Instructions for the task
Reproduce the entries below in full, word for word.

Working data

▼

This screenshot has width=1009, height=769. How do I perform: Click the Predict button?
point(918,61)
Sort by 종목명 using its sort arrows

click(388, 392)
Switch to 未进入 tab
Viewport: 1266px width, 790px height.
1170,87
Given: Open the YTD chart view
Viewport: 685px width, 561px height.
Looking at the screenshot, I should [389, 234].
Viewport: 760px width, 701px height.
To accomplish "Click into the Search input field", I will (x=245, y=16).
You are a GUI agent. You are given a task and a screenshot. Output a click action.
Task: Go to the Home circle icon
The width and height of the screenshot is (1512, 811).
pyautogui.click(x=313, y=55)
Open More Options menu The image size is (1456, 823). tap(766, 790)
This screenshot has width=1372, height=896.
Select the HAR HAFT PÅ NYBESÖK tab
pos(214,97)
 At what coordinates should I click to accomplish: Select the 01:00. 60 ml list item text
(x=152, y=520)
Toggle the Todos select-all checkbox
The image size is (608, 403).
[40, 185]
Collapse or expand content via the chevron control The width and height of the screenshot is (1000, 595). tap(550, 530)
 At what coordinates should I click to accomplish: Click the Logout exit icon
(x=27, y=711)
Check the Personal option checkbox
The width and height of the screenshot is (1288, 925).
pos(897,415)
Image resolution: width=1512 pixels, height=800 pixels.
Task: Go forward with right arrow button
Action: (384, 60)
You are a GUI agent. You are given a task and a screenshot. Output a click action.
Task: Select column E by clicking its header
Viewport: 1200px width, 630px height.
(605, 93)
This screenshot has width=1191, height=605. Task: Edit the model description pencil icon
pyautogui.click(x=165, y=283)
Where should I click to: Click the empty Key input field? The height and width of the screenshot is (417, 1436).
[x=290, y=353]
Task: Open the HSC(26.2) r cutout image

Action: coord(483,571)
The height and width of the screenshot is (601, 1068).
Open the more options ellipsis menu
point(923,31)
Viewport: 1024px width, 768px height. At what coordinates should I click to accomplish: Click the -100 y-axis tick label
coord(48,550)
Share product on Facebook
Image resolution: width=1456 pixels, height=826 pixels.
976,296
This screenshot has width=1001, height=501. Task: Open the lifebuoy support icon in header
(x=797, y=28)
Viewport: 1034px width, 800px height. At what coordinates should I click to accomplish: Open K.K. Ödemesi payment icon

▲

Your response
This screenshot has width=1009, height=769. How do I perform: Click the Predict button?
point(918,61)
Sort by 종목명 using its sort arrows

click(388, 392)
Switch to 未进入 tab
Viewport: 1266px width, 790px height.
1170,87
Given: Open the YTD chart view
Viewport: 685px width, 561px height.
Looking at the screenshot, I should [389, 234].
Viewport: 760px width, 701px height.
To accomplish "Click into the Search input field", I will (x=245, y=16).
You are a GUI agent. You are given a task and a screenshot. Output a click action.
Task: Go to the Home circle icon
The width and height of the screenshot is (1512, 811).
pyautogui.click(x=313, y=55)
Open More Options menu The image size is (1456, 823). tap(766, 790)
This screenshot has width=1372, height=896.
Select the HAR HAFT PÅ NYBESÖK tab
pos(214,97)
 At what coordinates should I click to accomplish: Select the 01:00. 60 ml list item text
(x=152, y=520)
Toggle the Todos select-all checkbox
The image size is (608, 403).
[40, 185]
Collapse or expand content via the chevron control The width and height of the screenshot is (1000, 595). tap(550, 530)
 At what coordinates should I click to accomplish: Click the Logout exit icon
(x=27, y=711)
Check the Personal option checkbox
The width and height of the screenshot is (1288, 925).
pos(897,415)
Image resolution: width=1512 pixels, height=800 pixels.
Task: Go forward with right arrow button
Action: (384, 60)
You are a GUI agent. You are given a task and a screenshot. Output a click action.
Task: Select column E by clicking its header
Viewport: 1200px width, 630px height.
(605, 93)
This screenshot has width=1191, height=605. Task: Edit the model description pencil icon
pyautogui.click(x=165, y=283)
Where should I click to: Click the empty Key input field? The height and width of the screenshot is (417, 1436).
[x=290, y=353]
Task: Open the HSC(26.2) r cutout image

Action: coord(483,571)
The height and width of the screenshot is (601, 1068).
Open the more options ellipsis menu
point(923,31)
Viewport: 1024px width, 768px height. At what coordinates should I click to accomplish: Click the -100 y-axis tick label
coord(48,550)
Share product on Facebook
Image resolution: width=1456 pixels, height=826 pixels.
976,296
This screenshot has width=1001, height=501. Task: Open the lifebuoy support icon in header
(x=797, y=28)
Viewport: 1034px width, 800px height. At what coordinates should I click to accomplish: Open K.K. Ödemesi payment icon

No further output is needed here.